I think that there is an opportunity to enhance, or augment, the processing units in our current PCs.
Augmenting processors is not a new idea. Intel supplied numeric coprocessors for its 8086, 80286, and 80386 processors. These coprocessors performed numeric computations that were not natively available on the main processor. The main processor could perform the calculation, but the coprocessors were designed for numeric functions and performed the work much faster.
(Intel did not invent this idea. Coprocessors were available on minicomputers before PCs existed, and on mainframes before minicomputers existed.)
A common augmentation to processors is the GPU. Today's GPUs are in a combination of video adapter and numeric processor. They drive a video display, and they also perform graphic-oriented processing. They often use more power than the CPU, and perform more computations than the CPU, so one could argue that the GPU is the main processor, and the CPU is an auxiliary processor that handles input and output for the GPU.
Let's consider a different augmentation to our PC. We can keep the CPU, memory, and input-output devices, but let's replace the GPU with a different processor. Instead of a graphics-oriented processor that drives a video display, let's imagine a numeric-oriented processor.

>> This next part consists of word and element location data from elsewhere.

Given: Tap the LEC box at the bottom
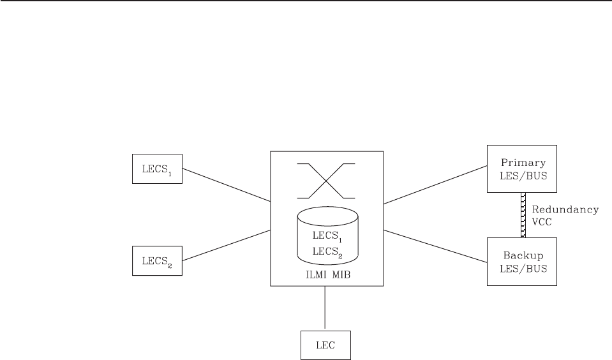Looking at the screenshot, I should pos(325,345).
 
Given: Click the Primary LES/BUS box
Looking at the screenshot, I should pos(521,169).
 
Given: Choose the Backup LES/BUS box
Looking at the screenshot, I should pos(521,260).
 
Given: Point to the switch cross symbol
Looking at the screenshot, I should pos(326,181).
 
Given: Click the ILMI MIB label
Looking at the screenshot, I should pos(327,276).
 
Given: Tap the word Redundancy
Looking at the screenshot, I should pos(566,209).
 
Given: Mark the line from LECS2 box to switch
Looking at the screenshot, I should pos(226,245).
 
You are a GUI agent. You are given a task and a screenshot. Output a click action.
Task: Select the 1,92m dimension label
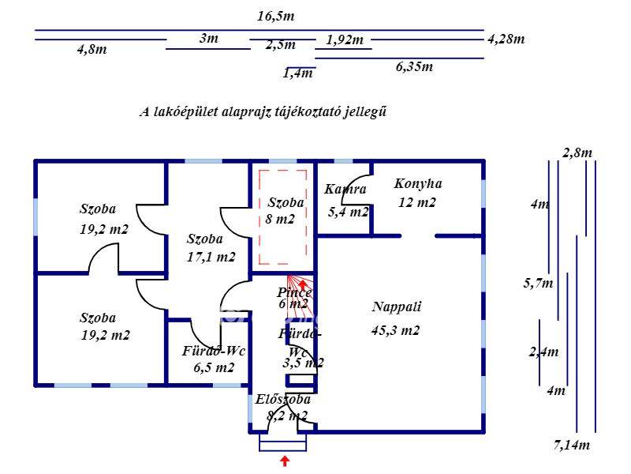click(x=345, y=40)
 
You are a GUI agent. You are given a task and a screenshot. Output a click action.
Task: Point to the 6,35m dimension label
click(x=414, y=66)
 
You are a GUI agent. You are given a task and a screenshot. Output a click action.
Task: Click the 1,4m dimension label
click(x=298, y=73)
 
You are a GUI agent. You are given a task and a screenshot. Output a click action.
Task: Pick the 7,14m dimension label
click(x=572, y=446)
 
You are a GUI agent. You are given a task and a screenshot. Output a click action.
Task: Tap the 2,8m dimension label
click(x=577, y=152)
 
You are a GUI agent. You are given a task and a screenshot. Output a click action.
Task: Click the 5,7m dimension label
click(x=539, y=283)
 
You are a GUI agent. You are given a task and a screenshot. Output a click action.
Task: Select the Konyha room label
click(x=418, y=184)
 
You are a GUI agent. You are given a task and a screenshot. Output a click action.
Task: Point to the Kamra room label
click(x=345, y=190)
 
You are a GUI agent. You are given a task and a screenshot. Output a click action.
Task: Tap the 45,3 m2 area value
click(x=395, y=331)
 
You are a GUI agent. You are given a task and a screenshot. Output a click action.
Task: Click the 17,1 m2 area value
click(x=211, y=257)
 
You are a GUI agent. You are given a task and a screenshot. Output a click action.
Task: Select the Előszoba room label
click(x=283, y=400)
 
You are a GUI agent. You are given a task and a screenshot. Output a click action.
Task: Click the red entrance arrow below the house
click(x=285, y=462)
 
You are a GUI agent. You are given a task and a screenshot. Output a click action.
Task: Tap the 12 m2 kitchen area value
click(x=417, y=202)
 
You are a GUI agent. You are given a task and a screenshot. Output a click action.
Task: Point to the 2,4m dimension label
click(x=543, y=352)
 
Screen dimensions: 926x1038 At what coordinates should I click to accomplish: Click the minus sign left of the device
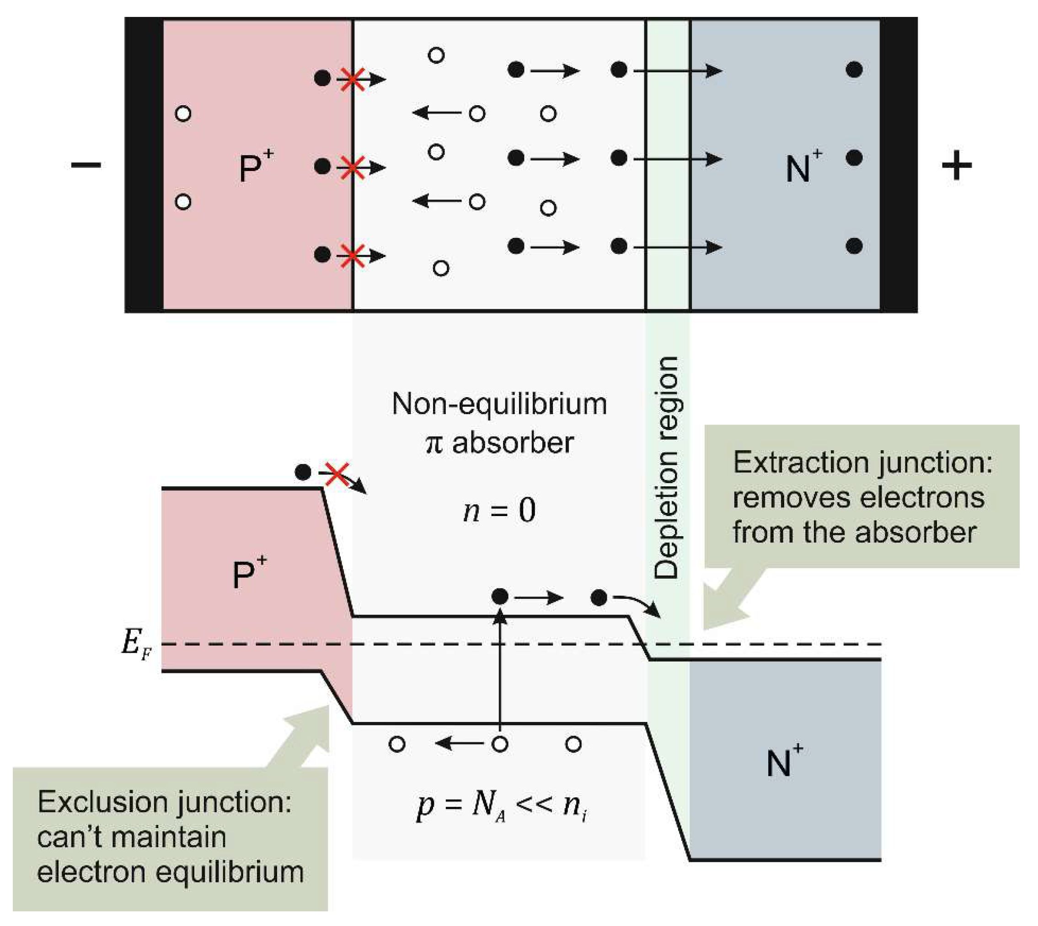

This numeric-oriented processor (let's call it a NOP*) is different from the regular GPU. A GPU is designed, in part, to display images, and our NOP does not need to do that. The NOP waits for a request from the CPU, acts on it, and provides a result. No display is involved. The request that we send to the NOP is a program, but to avoid confusion with our main program, let's call it a 'subprogram'.
A GPU does the same, but also displays images, and therefore has to operate in real-time. Therefore, we can relax the constraints on our NOP. It has to be fast (faster at computations than the CPU) but it does not have to be as fast as a GPU.
And as a NOP does not connect to a display, it does not need to have a port for the display, nor does it need to be positioned in a PC slot for external access. It can be completely in the PC, much like memory modules are attached to the motherboard.
Also, our NOP can contain multiple processors. A GPU contains a single processor with multiple cores. Our NOP could have a single processor with multiple cores, or it could have multiple processors, each with multiple cores.
A program with multiple threads runs on a single processor with multiple cores, so a NOP with one processor can one run 'subprogram' that we assign to it. A NOP with multiple processors (each with multiple cores) could run multiple 'subprograms' at a time. A simple NOP could have one processor, and a high-end NOP could have multiple processors.
Such a device is quite possible with our current technology. The question is, what do we do with it?
The use of a GPU is obvious: driving a video card.
The use of a NOP is... less obvious.
It's less obvious because a NOP is a form of computing that is different from our usual form of computing. Our typical program is a linear thing, a collection of instructions that are processed in sequence, starting with the first and ending with the last. (Our programs can have loops and conditional branches, but the idea is still linear.)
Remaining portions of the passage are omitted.